About this exercise
Repeat exactly the lines below that lie between the line with "You are a computer-use" and the line with "Instruction: Click the Duplicate copy icon", counting both of those lines as part of the answer.

Information shown
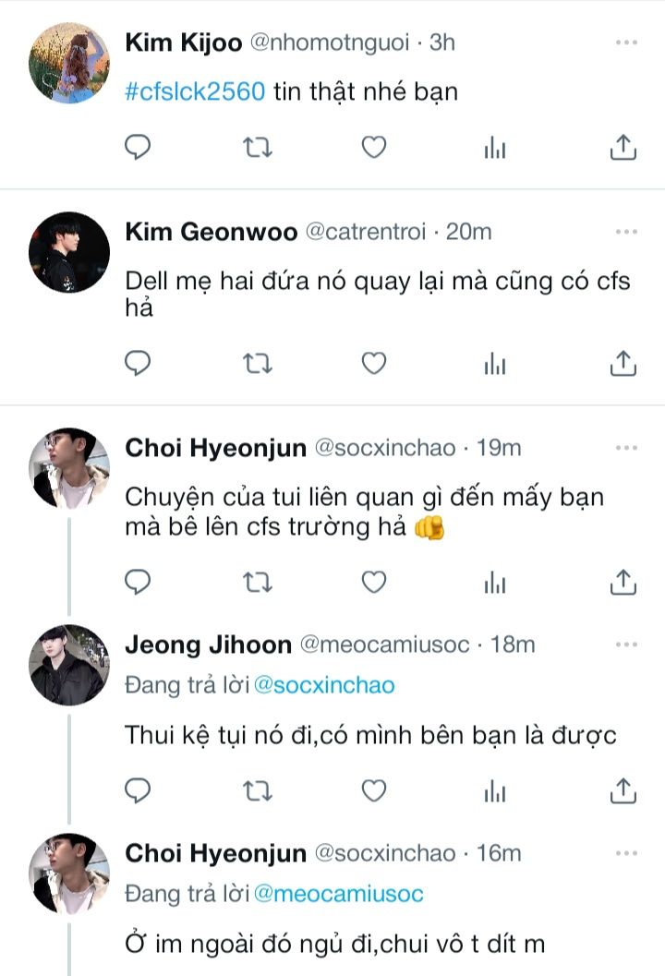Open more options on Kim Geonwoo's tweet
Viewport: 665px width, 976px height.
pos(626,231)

--

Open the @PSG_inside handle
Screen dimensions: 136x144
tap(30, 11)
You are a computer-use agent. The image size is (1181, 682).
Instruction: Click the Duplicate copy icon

==

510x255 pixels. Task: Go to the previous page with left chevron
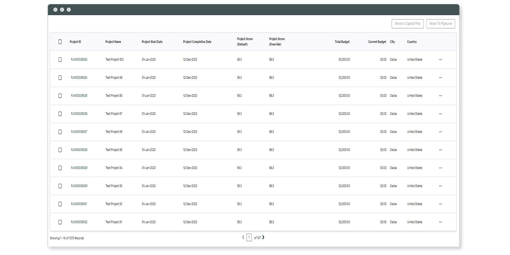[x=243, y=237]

Completed exercise
You are a computer-use agent. The image size is (1181, 682).
Instruction: Click the Duplicate copy icon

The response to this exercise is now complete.